(Requirement):
Reproduce the rows below word for word, keeping every line as it appears.

(Entries provided):
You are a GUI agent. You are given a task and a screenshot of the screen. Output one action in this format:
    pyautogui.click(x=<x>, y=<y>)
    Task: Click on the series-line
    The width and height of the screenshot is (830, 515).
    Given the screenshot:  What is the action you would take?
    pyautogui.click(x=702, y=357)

(Task output):
You are a GUI agent. You are given a task and a screenshot of the screen. Output one action in this format:
    pyautogui.click(x=<x>, y=<y>)
    Task: Click on the series-line
    The width and height of the screenshot is (830, 515).
    Given the screenshot:  What is the action you would take?
    pyautogui.click(x=702, y=357)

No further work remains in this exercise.